Social Organization. Families, bands, estate groups, and "big meetings" (periodic aggregations of people from a number of neighboring dialect-named territories, who met to conduct ritual and other business) were the major elements of Social organization traditionally. These were crosscut by a multiplicity of memberships (totemic, kin-based, ritual-grade, etc.), including moieties and sections, which welded desert society together. Today, the families and the "big meetings" remain important institutions, but they exist parallel to introduced forms such as committees and councils.

Political Organization. In former times, political action was the domain of small groups, and sex and age were the main criteria for differentiation. Although the status of women was lower than that of men, an egalitarian ethos prevailed, and leadership was very much context-dependent and changeable. Most of the time, the norms of kinship provided an adequate framework for social action and the allocation of roles. The social and political autonomy of the traditional band and estate group has been replaced by encapsulation and minority status within the nation-state and the introduction of Western-style institutions such as elections and Councils. High mobility and involvement in regional land councils reflect a continuing interest in the wider Western Desert Society as "all one people," and the Mardu spend much time and effort maintaining these contacts. Politically, they remain dependent on governments for survival and on White advisers for assistance in dealing with the bureaucracies of Australian society. In the past few years, however, there has been a marked increase in Mardu political awareness and confidence in dealing with outsiders.

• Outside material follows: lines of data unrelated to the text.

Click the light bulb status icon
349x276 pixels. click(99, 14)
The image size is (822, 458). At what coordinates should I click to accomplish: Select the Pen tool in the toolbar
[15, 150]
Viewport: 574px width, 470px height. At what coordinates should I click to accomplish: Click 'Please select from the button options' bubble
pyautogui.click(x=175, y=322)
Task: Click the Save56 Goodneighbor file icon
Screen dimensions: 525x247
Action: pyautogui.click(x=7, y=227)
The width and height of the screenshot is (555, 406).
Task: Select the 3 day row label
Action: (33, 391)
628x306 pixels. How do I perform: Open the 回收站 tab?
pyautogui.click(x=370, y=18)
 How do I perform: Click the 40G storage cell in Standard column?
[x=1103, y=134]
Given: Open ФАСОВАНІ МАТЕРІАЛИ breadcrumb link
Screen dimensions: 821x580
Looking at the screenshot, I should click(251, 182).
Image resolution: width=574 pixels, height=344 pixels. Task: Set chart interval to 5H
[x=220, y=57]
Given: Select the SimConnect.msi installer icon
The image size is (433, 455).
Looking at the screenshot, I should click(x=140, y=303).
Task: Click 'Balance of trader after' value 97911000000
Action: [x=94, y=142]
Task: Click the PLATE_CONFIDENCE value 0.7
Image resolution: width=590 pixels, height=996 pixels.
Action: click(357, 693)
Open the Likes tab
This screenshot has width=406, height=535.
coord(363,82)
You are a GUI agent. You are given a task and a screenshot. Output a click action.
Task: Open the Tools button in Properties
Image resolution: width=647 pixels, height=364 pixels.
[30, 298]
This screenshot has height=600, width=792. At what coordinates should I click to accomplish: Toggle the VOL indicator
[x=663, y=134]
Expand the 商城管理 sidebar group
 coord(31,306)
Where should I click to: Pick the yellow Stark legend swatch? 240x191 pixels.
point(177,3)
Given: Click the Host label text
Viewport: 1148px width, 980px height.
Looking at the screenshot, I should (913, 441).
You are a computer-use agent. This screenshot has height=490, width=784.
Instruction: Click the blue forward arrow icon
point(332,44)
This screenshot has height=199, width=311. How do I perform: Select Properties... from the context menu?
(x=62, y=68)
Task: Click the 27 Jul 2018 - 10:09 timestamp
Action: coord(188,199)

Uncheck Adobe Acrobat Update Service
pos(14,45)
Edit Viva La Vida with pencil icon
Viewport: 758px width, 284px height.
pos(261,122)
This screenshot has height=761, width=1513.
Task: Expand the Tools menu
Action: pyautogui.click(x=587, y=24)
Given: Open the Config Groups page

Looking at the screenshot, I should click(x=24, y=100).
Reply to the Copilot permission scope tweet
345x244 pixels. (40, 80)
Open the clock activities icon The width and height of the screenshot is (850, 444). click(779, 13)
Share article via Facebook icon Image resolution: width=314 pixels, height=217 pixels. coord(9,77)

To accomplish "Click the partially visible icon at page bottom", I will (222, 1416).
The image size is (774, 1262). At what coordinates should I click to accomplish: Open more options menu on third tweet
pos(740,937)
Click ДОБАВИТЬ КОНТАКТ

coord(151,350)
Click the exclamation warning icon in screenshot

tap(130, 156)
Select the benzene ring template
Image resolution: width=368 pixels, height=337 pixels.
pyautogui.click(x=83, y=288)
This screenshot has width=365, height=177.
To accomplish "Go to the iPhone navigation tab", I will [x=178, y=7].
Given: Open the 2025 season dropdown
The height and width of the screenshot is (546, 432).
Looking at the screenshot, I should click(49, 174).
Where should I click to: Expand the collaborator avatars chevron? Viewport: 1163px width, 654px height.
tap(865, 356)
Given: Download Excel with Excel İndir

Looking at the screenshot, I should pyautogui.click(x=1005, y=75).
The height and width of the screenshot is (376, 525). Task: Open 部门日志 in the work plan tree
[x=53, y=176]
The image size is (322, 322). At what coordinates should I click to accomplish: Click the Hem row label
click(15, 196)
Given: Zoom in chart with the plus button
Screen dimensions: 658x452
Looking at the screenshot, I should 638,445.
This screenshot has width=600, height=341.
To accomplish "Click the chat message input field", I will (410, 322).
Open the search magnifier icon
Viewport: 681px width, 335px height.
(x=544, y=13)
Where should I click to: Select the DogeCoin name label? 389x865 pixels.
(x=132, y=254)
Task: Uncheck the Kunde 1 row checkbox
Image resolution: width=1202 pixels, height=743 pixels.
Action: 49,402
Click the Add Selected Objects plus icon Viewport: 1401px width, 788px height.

Social Control. Traditional social controls relied heavily on a high level of self-regulation, but physical sanctions were invoked on occasion. Western influences have seriously undermined these controls in the contact situation. For example, spearing and other forms of physical punishment have occasioned police interventions and arrests of "lawful" punishers; unprecedented numbers of children have led to problems of vandalism; there is an increasing incidence of Marriage between improperly related partners; and young women have successfully resisted attempts to marry them off to their betrothed partners. Alcohol has contributed greatly to a loosening of traditional social controls, and uncontrolled violence (as well as drunken driving) has led to many deaths.

Conflict. Conflict was closely controlled traditionally, and the ritualized settlement of disputes was a vital preliminary to every "big meeting." Today, adding to less easily controlled intracommunity conflicts are political struggles, mostly with mining companies but also with a neighboring Aboriginal group that has long sought, unsuccessfully, to bring the Mardu under its control.